A bundle of poop? Yes.
A bundle of tears? Yes.
A bundle of diapers and laundry? Most definitely.
I forgot what it’s like to have a new born.
Feeling like a cow.
Not being able to keep up with the messes.
Changing ANOTHER diaper.
I had a breakdown the other day. I’m embarrassed but can now talk about it without bursting into tears. Matt had to come home early from school to save me (or the kids...) and I felt awful to ask such a thing... but I really forgot what this stage is like.
As I was being screamed at, the phrase, “bundle of joy” went through my head. I think whoever said that never had a newborn.
After Matt got home I left the house for some me time. (Isn’t he the best husband ever?) I went for a massage, got adjusted at the chiropractor, went to McDonalds... It was awesome and it gave me some time to think. And not just time.... QUIET time. I started to feel a bit guilty for the mom I was today. And I still do. But this passes. Right? Right??
I remembered a book I read last May called The Hand That First Held Mine. (Don’t read it on account of me saying that I read it. It’s.... questionable at times...) It goes through Lexi’s life starting when she was a teenager. She falls in love, moves away, makes questionable decisions... and she becomes a journalist! She wrote an article later on in her life about being a mom:
“We change shape...we buy low-heeled shoes, we cut off our long hair. We begin to carry in our bags half-eaten rusks, a small tractor, a shred of beloved fabric, a plastic doll. We lose muscle tone, sleep, reason, perspective. Our hearts begin to live outside our bodies. They breath, they eat, they crawl and - look! - they walk, they begin to speak to us. We learn that we must sometimes walk an inch at a time, to stop and examine every stick, every stone, every squashed tin along the way. We get used to not getting where we were going. We learn to darn, perhaps to cook, to patch the knees of dungarees. We get used to living with a love that suffuses us, suffocates us, blinds us, controls us.
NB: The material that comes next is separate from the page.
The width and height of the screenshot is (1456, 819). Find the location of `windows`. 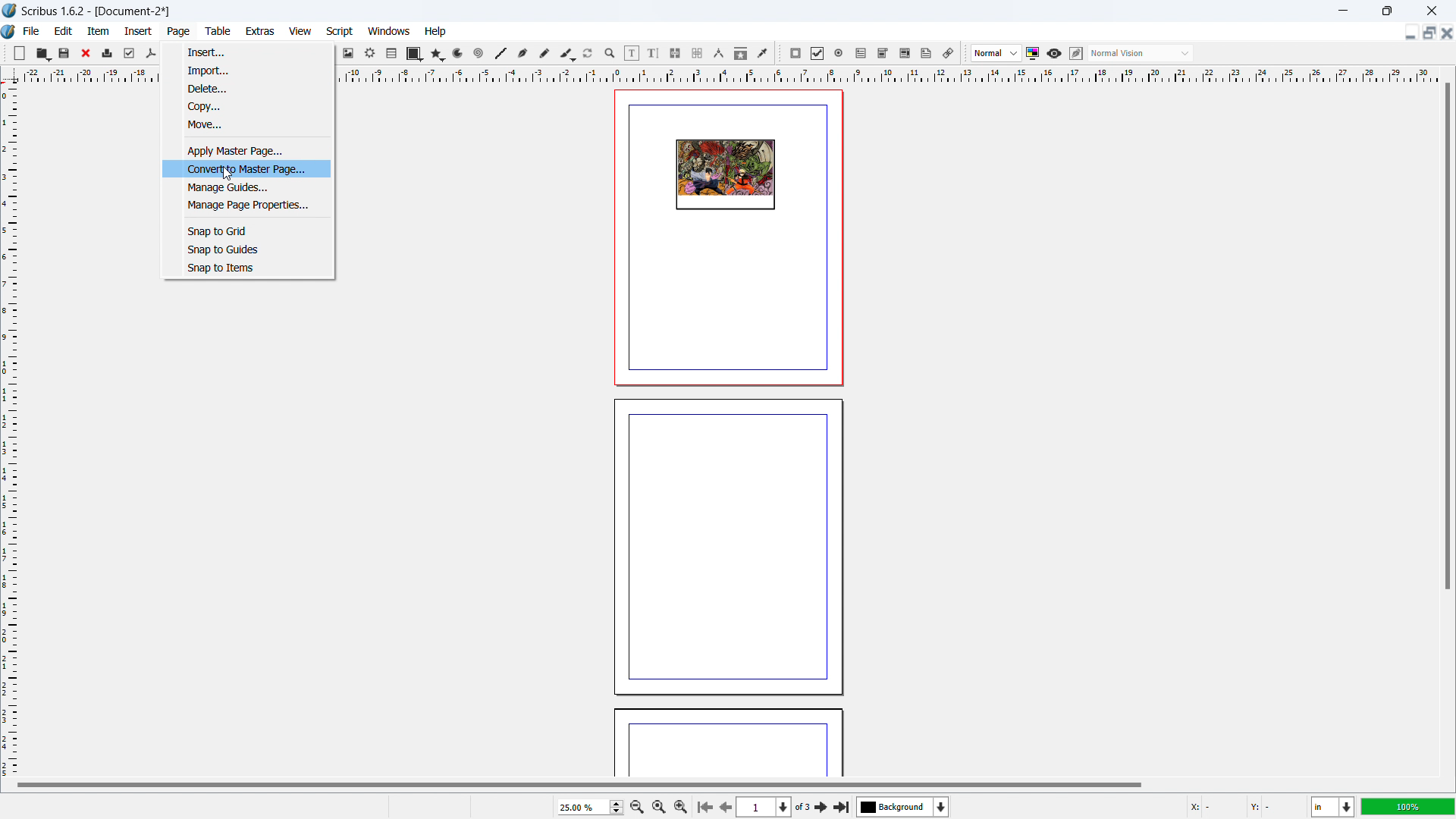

We live. We contemplate our bodies, our stretched skin, those threads of silver around our brows, our strangely enlarged feet. We learn to look less in the mirror. We put our dry-clean-only clothes to the back of the wardrobe. Eventually, we throw them away. We school ourselves to stop saying. ‘[crap]’ and ‘[darn]’ and learn to say ‘my goodness’ and ‘heavens above’. We give up smoking, we colour our hair, we search the vistas of parks, swimming-pools, libraries, cafes for others of our kind. We know each other by our pushchairs, our sleepless gazes, the beakers we carry. We learn how to cool a fever, ease a cough, the four indicators of meningitis, that one must sometimes push a swing for two hours. We buy biscuit cutters, washable paints, aprons, plastic bowls. We no longer tolerate delayed buses, fighting in the street, smoking in restaurants, sex after midnight, inconsistency, laziness, being cold. We contemplate younger women as they pass us in the street, with their cigarettes, their makeup, their tight-seamed dresses, their tiny handbags, their smooth, washed hair, and we turn away, we put down our heads, we keep on pushing the pram up the hill.”
Look at him!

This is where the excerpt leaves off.